Bir çırpıda saraylı, devletli erkek egemen uygarlığı gözümün önünden geçirdiğimde, kadının bedensel ve toplumsal varlığına dönük saldırıları sadece şiddet (cinsel şiddet, tecavüz dahil) kavramı ile tanımlamak çok hafif kalır. Mahkum edilip soykırıma alınmış bu yaşamın faili cinsiyetçi ideolojidir; saraylı, iktidarlı, devletli erkekliğin son temsilcisi ultra finans kapitalin (?) kadın ve toplum düşmanı güçleridir. Hiçbir soykırım, kadın bedeni ve toplumsal varlığına dönük soykırım ortadan kaldırılmadan kökü kurutulamaz. Çünkü tarihin ilk ve sürekli diri tutulan, en uzun, sürekli soykırım saldırısı kadın cinsine ve onun özgür toplumsallığına karşı örgütlendirilmiştir.
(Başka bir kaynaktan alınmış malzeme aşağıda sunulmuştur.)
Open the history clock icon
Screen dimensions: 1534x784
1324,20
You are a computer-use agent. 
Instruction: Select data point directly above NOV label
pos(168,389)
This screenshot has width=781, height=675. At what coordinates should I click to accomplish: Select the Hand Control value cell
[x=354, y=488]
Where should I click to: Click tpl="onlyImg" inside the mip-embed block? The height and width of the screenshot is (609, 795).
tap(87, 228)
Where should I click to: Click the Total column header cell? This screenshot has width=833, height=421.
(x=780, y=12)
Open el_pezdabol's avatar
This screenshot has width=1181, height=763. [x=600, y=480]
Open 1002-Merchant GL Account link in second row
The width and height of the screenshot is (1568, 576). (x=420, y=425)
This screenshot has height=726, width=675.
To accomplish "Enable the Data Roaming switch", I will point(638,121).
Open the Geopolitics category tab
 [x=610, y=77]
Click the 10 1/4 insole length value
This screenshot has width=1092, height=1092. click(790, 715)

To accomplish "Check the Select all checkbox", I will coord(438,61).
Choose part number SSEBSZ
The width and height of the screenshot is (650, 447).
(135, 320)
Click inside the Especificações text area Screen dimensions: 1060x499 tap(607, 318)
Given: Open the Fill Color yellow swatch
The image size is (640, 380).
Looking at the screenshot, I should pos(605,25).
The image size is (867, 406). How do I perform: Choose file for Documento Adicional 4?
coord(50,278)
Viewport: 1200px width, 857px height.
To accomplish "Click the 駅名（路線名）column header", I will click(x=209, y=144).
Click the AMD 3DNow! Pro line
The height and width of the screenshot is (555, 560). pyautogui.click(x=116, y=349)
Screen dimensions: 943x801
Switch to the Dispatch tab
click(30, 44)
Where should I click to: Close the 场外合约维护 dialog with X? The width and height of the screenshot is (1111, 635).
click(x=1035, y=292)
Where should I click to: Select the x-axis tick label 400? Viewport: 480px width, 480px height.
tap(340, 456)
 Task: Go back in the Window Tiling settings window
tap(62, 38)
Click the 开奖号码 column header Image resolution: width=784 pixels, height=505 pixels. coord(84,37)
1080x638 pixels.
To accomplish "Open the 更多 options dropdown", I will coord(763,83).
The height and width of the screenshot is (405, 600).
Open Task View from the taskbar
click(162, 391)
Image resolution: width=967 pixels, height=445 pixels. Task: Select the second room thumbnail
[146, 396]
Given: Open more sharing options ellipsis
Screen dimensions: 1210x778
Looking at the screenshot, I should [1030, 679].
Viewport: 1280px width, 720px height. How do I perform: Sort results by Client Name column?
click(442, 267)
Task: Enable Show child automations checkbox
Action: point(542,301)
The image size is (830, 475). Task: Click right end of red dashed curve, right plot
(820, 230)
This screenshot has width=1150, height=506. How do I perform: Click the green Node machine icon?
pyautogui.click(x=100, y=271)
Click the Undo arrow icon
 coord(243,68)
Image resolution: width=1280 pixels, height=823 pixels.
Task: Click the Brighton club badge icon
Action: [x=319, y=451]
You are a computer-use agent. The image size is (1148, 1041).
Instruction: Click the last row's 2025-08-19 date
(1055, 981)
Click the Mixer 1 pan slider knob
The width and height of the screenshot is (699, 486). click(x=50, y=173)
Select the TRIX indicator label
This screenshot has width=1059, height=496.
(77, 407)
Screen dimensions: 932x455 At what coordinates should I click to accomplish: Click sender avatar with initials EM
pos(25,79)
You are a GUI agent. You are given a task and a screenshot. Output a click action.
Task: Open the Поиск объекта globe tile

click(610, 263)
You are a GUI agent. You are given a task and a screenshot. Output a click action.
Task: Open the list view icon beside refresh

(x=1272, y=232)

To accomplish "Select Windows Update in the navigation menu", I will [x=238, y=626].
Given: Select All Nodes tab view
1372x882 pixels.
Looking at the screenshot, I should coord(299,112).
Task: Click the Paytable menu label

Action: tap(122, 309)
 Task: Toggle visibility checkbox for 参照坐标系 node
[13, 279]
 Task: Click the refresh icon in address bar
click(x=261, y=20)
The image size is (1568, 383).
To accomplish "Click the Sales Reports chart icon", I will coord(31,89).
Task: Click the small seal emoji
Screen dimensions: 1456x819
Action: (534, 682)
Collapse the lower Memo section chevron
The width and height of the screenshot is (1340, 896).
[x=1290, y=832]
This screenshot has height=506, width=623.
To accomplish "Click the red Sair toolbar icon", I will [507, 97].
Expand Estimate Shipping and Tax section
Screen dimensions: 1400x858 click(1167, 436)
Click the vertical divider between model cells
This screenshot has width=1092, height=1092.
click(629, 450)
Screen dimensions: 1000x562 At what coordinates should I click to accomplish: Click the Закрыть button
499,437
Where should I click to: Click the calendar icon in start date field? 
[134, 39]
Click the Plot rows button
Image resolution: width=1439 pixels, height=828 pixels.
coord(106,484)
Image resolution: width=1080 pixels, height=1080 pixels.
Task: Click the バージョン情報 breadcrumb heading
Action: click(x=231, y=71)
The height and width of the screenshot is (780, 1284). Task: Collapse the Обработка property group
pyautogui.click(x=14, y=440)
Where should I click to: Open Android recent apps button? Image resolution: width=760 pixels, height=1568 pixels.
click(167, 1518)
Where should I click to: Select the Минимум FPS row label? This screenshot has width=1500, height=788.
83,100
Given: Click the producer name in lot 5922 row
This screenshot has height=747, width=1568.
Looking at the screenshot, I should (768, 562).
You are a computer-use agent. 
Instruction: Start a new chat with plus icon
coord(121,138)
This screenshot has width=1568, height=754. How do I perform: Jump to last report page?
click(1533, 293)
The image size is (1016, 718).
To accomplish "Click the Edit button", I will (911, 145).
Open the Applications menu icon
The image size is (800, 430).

Bu soykırım tanımlanmadan, tarihsel süreçler boyu sürekli nasıl örgütlendirildiği ortaya konulmadan bırakalım kadına dönük şiddetin ortadan kaldırılmasını, kadın mücadelemizin sadece kadının yaşam hakkını savunma çerçevesinin ötesine taşıyamayacağımız anlamına geliyor. Devasa bir mücadele birikimine sahip olan bizler, neden ona ataerkillik çözümlemeye rağmen pratik hayatta ‘yaşam hakkı’mızı savunma sınırlarına sistem tarafından mahkum edilmiş bulunuyoruz? Kadın olarak bedensel ve zihinsel varlığımızı, toplumsallığımızı özgürce inşa hareketi iddiasındayken neredeyse biyolojik olarak hayatta kalma uğraşını vermek durumunda kalıyoruz. Jin ve Jiyan ‘kadın soykırımı’ gerçeği tanımlanmadan nasıl azad kılınacak? Feminizm jineolojinin literatürüne bir de jinosid*(kadın soykırımı) kavramını almak gerekecek diye düşünüyorum.
 
Kadın soykırımına karşı Jin jiyan azadî diyerek hepinizi yürekten sımsıcak duygularla ve dirençle kucaklıyorum.